Go to the nearest convenience store/gas station, and while purchasing a cup of coffee, stuff your pockets with handfuls of sugar, sweetener, and half & halfs.
Even better, do the same at Burger King, after ordering a "senior coffee", which is appx. 1/2 the cost.

Or, order a child's burger at New Orleans Hamburger & Seafood Company, and quietly fill up on all you can carry at the fixings bar.

Don't forget that many grocery stores offer complimentary coffee, and usually have tasting samples at their deli.
Chinese take-out outlets, which are becoming more widespread, usually have baskets of soy sauce, hot mustard, and....yes, TEA! for their customers to take with them.

Don't neglect to take advantage of the abundance of available straws, salt & pepper packets, ketchup packets, plastic utensils, and paper napkins.

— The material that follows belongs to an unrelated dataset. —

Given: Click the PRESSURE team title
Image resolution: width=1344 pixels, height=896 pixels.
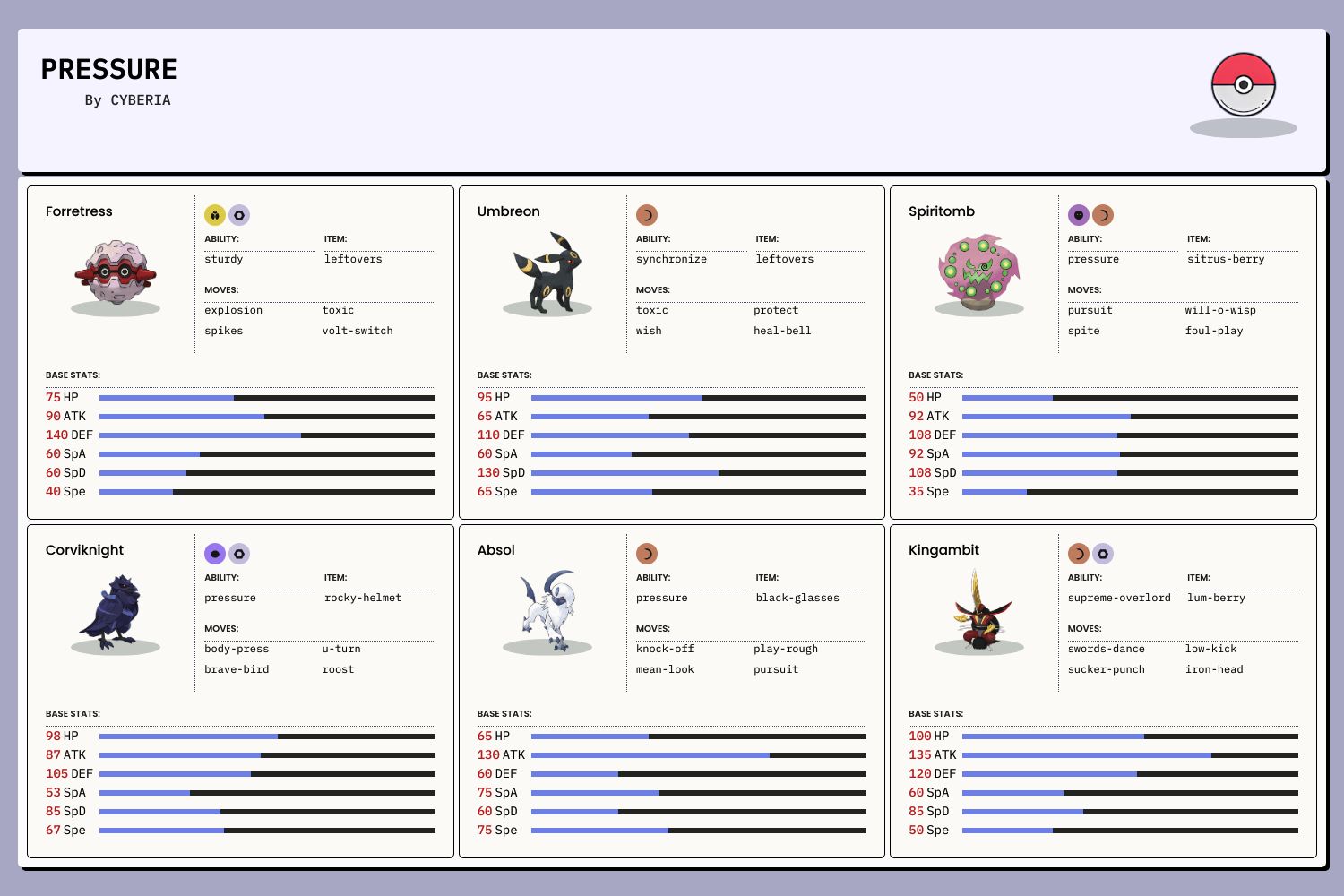Looking at the screenshot, I should [x=109, y=70].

Speaking of straws, always have one with you; in old time barbershops & hardware stores, you will occasionally find an old "ice chest" type of soft drink machine that requires you to deposit your coins, slide the choice of beverage to the hopper, and pull it up past the mechanism now unlocked by the coins.
Here's what you do.

Use your bottle opener (you DO carry one with you, I hope), and simply open your preferred soda.
Now take your straw, and have at it.

Finally, don't forget this--

There are actually LOAVES of fresh French Bread actually, well, loafing (HAHAHA) on doorsteps of closed sandwich shops EVERYWHERE.
Go early, cause this must be a well known fact; they're always gone by 10am or so.

Good God, man.
The possibilities are endless.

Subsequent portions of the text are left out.